[Reinier Cornelis Bakhuizen van den Brink]
Bakhuizen van den Brink (Reinier Cornelis), geb. te Amst. 28 Febr. 1810. Na volbrachte studiën in de letteren, arbeidde hij in 't buitenland, bijzonder in België om de archieven te doorzoeken. In 1851 teruggekeerd, werd hij nog in dat jaar tijdelijk aan het Rijksarchief verbonden en, na den dood van Mr. J.C. de Jonge, in 1854 in diens plaats tot Rijksarchivaris aangesteld. Hij was de herschepper van ons geheele archiefwezen, en genoot als zoodanig niet alleen grooten naam in ons vaderland, doch ook in het buitenland. Hij overl. te 's-Gravenhage, 15 Juli 1865.
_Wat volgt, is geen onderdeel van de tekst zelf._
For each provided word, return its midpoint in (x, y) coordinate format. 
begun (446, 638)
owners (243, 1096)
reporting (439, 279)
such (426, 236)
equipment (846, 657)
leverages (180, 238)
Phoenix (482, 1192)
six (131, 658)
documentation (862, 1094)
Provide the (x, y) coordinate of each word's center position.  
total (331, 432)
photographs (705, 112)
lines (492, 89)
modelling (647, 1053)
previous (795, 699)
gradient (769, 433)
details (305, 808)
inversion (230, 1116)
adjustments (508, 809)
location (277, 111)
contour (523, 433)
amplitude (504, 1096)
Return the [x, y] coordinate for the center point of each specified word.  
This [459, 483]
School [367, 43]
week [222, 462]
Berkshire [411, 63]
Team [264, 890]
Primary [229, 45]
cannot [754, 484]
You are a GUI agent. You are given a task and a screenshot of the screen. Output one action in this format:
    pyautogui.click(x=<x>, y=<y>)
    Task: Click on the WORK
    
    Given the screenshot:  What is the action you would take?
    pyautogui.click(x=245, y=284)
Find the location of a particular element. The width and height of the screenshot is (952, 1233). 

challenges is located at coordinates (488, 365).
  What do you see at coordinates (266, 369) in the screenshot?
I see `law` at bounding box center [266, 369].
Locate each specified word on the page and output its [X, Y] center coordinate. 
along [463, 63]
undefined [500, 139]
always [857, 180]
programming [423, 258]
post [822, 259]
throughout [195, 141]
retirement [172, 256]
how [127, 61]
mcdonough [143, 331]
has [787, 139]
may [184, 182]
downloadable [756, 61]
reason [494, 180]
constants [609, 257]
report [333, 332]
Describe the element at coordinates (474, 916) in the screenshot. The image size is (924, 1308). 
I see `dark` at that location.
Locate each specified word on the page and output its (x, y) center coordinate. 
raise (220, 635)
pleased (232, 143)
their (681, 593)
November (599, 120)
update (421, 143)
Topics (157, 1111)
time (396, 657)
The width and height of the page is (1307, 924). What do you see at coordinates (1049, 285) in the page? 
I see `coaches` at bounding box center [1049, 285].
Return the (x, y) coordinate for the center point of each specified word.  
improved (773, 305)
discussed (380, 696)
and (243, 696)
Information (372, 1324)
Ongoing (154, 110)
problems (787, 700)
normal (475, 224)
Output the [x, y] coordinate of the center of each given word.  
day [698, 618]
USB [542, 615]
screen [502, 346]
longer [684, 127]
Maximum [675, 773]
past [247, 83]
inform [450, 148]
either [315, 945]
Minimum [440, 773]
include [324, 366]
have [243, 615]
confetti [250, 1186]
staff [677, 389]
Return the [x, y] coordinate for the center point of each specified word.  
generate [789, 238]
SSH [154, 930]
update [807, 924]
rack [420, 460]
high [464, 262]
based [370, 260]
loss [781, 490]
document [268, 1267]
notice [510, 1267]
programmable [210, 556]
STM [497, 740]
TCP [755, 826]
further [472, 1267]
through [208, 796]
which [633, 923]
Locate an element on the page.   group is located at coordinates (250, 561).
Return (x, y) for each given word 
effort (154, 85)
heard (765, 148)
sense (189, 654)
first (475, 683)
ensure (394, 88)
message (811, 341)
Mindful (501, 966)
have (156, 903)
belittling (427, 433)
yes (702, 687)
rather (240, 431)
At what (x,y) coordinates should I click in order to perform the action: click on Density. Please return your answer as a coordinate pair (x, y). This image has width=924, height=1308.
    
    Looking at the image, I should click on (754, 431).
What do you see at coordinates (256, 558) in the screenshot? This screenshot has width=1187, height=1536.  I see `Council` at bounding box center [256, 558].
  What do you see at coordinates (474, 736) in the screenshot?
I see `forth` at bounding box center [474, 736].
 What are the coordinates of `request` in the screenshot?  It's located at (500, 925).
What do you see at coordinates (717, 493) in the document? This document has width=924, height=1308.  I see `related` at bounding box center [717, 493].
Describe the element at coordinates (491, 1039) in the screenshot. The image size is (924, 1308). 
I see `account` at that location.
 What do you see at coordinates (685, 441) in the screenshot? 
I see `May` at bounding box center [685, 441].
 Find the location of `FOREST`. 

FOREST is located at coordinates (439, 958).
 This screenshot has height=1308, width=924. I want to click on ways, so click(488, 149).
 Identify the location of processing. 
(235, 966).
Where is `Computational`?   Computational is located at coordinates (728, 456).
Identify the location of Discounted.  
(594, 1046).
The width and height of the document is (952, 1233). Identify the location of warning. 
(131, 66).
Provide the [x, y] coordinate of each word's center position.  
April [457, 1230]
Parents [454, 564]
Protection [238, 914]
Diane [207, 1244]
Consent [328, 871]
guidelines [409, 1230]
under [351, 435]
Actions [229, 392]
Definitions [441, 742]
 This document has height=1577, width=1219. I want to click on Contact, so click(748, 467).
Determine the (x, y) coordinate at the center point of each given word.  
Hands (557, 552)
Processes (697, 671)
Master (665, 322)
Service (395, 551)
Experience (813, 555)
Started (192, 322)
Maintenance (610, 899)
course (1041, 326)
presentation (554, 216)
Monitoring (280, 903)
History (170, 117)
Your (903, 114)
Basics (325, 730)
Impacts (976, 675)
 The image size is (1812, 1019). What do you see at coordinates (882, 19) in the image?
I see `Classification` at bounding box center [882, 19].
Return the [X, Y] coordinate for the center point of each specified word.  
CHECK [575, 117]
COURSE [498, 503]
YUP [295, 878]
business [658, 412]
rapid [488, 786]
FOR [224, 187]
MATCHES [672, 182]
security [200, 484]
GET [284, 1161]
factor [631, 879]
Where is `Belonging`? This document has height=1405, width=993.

Bakhuizen was met Potgieter, Heye, Pol, Drost e.a. stichter en medearbeider van De Muzen, van het jaarboekje Tesselschade en vervolgens van De Gids (1837-'46), waaraan hij 1838-'44 Redacteur was. Later werkte hij mede aan De Kunst- en Letterb., De Ned. Spectator (1858-'65). Hij schreef Variae Lectiones ex Historia Philosophiae Antiquae, Leiden 1842; La retraite de Charles-Quint, 's-Grav. 1850; Het Huwelijk van Willem van Oranje met Anna van Saksen, historisch-kritisch onderzocht, Amst. 1853; Overzicht van het Ned. Rijks-Archief, 1e stuk, 's-Hage, 1854; Piscatio, Pêcherie, Visscherij. De ware beteekenis dezer woorden gehandhaafd tegen Prof. M. de Vries, 's-Hage 1858; Het Rijks-Archief. Verzameling van onuitgegeven oorkonden en bescheiden (uitgeg. met L. Ph. C. van den Bergh en J.K.J. de Jonge) 1e dl., 's-Hage, 1857; Les Rubens à Siegen, 's-Grav. 1861; Isaac le Maire, een voorlezing, Amst. 1865; Rede ter nagedachtenis van Mr. John Bake, Amst. 1865. Voorts vele bijdragen in De Gids, als: Vondel met Roskam en Rommelpot, Trudeman en zijn wijf, Cartons voor de Ned. Geschied. enz. Zijne verzamelde Studiën en Schetsen zijn uitgeg. te Amst. en te 's-Grav. 1860-'77.